Kontroler di dalam drive menangani koreksi error dan manajemen penulisan, sementara chip flash memory ikut memengaruhi performa. Sayangnya, produsen flash drive tidak selalu mengungkap komponen tersebut secara rinci. Kecepatan nyata juga bisa turun selama transfer panjang, jadi pengguna yang rutin memindahkan ratusan gigabyte sebaiknya memperhatikan performa tulis berkelanjutan, bukan sekadar angka terbesar di kemasan.
Flash drive premium tidak harus memuncaki benchmark untuk membenarkan harganya. Kingston IronKey Keypad 200 adalah contoh yang fokus pada keamanan ketimbang kecepatan. Drive ini punya keypad fisik, enkripsi hardware XTS-AES 256-bit, perlindungan brute-force, dan validasi FIPS 140-3 Level 3.

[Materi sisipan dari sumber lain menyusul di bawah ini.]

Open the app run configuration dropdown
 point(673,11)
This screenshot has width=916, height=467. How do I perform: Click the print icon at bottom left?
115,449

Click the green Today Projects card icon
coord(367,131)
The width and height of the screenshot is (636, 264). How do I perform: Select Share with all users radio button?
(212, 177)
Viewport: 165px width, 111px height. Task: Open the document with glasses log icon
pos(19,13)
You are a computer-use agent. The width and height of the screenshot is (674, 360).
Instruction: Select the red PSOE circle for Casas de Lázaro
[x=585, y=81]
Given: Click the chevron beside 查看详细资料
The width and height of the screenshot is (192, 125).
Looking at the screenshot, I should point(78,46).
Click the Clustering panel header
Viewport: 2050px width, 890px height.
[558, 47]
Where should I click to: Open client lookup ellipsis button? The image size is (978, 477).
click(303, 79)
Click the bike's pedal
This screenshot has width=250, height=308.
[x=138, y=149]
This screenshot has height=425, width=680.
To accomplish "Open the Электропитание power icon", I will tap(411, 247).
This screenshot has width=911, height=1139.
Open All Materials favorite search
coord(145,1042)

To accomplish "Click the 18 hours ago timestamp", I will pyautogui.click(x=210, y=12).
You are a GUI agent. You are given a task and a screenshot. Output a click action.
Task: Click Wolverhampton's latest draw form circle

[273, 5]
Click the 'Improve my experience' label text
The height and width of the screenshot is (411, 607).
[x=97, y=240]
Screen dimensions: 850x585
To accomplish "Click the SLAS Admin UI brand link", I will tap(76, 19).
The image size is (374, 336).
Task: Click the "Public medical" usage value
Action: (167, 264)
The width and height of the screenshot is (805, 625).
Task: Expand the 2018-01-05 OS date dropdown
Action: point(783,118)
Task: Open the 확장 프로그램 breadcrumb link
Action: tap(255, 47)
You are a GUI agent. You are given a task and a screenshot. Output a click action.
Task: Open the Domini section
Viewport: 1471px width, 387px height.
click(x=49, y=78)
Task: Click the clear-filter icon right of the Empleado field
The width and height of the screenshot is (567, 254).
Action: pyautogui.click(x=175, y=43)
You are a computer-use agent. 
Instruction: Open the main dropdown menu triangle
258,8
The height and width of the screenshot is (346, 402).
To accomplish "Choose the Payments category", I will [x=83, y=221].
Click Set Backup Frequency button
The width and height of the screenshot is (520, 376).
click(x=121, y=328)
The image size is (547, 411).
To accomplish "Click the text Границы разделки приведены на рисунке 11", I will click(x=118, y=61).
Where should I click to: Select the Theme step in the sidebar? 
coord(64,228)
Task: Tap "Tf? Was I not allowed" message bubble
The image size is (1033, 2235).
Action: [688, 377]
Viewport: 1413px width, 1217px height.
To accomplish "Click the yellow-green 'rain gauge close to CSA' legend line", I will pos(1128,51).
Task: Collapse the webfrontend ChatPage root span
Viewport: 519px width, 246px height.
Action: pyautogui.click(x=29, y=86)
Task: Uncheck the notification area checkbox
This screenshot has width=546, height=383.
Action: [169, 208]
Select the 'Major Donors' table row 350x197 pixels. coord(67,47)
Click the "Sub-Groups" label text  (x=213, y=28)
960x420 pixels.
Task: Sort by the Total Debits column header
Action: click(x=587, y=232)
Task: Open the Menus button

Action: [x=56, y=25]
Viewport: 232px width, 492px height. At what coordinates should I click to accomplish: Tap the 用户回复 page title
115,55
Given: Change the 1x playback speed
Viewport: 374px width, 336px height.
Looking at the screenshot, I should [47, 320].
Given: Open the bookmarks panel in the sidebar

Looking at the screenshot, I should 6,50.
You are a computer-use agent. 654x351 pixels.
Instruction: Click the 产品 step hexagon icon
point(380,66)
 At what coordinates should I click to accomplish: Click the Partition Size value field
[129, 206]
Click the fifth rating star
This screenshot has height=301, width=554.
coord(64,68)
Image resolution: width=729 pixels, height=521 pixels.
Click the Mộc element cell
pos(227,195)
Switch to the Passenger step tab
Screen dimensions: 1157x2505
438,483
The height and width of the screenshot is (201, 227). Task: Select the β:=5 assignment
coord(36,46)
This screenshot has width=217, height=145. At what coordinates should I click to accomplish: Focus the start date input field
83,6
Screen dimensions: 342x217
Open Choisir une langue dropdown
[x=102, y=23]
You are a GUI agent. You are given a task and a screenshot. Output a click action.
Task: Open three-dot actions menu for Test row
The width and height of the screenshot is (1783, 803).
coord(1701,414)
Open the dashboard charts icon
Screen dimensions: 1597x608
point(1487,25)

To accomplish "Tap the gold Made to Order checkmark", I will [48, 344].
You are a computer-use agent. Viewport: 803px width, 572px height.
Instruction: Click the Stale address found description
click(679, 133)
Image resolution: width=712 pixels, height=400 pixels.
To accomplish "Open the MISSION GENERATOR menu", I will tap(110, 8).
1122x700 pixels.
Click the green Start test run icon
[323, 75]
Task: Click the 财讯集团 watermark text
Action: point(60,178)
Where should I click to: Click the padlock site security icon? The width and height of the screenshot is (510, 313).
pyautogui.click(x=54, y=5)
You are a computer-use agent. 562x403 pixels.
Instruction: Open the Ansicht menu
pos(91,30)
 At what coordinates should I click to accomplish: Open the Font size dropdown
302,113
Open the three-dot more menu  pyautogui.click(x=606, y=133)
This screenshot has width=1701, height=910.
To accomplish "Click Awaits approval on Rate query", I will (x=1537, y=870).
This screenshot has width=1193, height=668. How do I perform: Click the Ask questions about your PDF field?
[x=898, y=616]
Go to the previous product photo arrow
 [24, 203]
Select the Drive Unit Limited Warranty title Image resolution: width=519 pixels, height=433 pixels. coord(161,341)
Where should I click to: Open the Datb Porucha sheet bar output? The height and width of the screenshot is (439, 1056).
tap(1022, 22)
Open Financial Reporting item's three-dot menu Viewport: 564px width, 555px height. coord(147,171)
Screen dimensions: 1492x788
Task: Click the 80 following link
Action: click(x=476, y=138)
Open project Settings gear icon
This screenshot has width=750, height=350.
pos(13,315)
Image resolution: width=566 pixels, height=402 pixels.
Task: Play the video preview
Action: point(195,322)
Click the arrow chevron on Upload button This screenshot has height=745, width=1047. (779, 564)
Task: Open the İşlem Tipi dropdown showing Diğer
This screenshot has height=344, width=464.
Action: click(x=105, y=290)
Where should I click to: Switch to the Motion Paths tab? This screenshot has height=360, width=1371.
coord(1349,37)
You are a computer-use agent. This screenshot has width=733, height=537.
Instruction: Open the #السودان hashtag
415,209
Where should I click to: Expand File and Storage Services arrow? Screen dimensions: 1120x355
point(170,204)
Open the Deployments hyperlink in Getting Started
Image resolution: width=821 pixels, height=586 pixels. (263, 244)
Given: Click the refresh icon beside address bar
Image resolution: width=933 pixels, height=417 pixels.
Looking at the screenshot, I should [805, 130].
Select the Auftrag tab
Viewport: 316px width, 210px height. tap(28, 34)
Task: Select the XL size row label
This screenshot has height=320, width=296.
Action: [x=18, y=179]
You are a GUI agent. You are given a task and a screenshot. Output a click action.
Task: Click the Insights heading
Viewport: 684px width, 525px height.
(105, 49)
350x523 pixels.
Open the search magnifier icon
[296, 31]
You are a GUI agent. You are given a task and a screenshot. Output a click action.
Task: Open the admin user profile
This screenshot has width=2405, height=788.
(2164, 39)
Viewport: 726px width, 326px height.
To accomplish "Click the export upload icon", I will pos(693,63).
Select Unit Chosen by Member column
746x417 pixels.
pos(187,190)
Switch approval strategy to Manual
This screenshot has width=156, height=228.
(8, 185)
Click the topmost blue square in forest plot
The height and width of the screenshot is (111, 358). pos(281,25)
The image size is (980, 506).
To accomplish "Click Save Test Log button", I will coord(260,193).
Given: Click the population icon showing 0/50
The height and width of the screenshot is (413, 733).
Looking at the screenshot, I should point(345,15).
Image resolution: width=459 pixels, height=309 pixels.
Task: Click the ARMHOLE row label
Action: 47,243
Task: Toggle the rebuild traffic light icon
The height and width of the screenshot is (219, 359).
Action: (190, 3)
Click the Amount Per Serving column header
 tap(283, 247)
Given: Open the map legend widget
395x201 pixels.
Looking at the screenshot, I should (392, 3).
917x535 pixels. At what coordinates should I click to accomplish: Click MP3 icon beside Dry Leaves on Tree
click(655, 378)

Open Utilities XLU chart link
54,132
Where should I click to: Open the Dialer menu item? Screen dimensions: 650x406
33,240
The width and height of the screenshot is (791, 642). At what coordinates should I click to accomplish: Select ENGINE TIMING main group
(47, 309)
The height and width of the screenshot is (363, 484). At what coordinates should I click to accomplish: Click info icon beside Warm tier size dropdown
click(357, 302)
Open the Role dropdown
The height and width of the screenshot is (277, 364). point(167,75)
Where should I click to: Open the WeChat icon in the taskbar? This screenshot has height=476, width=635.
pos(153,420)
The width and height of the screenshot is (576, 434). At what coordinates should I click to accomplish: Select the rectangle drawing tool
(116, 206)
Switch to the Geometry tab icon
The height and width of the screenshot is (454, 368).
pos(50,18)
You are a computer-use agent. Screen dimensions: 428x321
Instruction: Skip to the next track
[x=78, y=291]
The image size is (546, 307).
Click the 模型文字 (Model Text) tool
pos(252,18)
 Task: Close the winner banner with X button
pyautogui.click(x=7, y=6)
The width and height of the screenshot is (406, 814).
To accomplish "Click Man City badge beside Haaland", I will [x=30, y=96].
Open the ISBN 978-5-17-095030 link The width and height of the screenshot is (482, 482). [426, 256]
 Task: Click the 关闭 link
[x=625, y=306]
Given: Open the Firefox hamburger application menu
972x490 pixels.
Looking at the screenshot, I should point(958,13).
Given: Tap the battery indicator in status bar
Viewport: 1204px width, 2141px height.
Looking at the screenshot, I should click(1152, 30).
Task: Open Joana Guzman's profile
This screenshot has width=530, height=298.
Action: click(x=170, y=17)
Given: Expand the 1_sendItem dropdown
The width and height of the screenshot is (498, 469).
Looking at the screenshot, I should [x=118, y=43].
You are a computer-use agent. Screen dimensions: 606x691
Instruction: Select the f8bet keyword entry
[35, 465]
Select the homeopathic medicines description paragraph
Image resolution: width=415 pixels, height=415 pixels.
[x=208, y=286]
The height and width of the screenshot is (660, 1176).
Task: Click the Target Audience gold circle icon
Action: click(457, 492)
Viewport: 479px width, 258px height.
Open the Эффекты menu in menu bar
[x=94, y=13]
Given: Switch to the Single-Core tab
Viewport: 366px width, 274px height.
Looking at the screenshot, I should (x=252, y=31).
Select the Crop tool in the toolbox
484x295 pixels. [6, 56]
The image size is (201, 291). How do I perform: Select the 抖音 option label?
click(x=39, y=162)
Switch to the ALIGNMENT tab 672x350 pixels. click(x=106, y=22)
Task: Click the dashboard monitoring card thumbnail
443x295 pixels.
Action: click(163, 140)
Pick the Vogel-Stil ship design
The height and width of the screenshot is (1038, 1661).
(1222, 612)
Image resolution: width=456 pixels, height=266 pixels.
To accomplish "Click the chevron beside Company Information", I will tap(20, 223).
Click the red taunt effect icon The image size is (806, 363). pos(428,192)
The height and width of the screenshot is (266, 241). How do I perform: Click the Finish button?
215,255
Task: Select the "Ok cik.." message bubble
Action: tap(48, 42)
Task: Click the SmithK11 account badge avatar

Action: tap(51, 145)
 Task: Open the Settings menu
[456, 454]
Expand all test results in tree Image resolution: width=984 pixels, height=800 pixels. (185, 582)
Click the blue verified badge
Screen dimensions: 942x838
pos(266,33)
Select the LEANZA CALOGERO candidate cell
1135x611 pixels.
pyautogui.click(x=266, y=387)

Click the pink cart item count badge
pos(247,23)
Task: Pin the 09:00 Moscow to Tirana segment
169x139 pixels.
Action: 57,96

Fitur-fitur tersebut tidak ditemukan di flash drive biasa dan melindungi perangkat dari manipulasi fisik maupun serangan teknis. Meski begitu, varian tercepatnya hanya dirating 280 MB/s baca dan 200 MB/s tulis. Tujuannya bukan mempercepat progress bar, melainkan mempersulit akses ke file jika drive hilang dari kantong.
Kapasitas juga bisa mendongkrak harga. Meski flash drive 2TB sudah tersedia, menjejalkan lebih banyak storage ke gantungan kunci tidak menjamin performa kencang. Dalam uji 10GB yang sama, Tom's Hardware mengukur SanDisk Extreme Fit 1TB yang mungil di 318,3 MB/s baca dan hanya 82,52 MB/s tulis. Drive ini bahkan nyaris menutupi port USB-C di sebelahnya pada laptop penguji.
Ketahanan jadi alasan lain untuk merogoh kocek lebih dalam. Samsung merating BAR Plus tahan terhadap air, guncangan, suhu ekstrem, magnet, dan sinar-X. Drive ini juga dibekali garansi terbatas lima tahun. Fitur tersebut penting jika flash drive disimpan di gantungan kunci, tas kamera, atau tempat lain yang kurang bersahabat.
Tidak satu pun fitur itu membuat flash drive mahal bisa menggantikan backup yang benar. Untuk kebutuhan dokumen sesekali, installer, atau transfer file ringan, drive USB 3.x murah yang berkualitas sudah cukup. Namun jika siap mengeluarkan dana besar demi kapasitas dan kecepatan berkelanjutan, bandingkan harganya dengan SSD portabel kelas atas.
SSD eksternal sering jadi pilihan lebih baik untuk rutin memindahkan data dalam jumlah besar atau sebagai storage tambahan yang menempel permanen di komputer. Bagi pengguna yang hanya butuh drive untuk sesekali menyalin file, flash drive USB 3.x terjangkau tetap jadi pilihan paling masuk akal.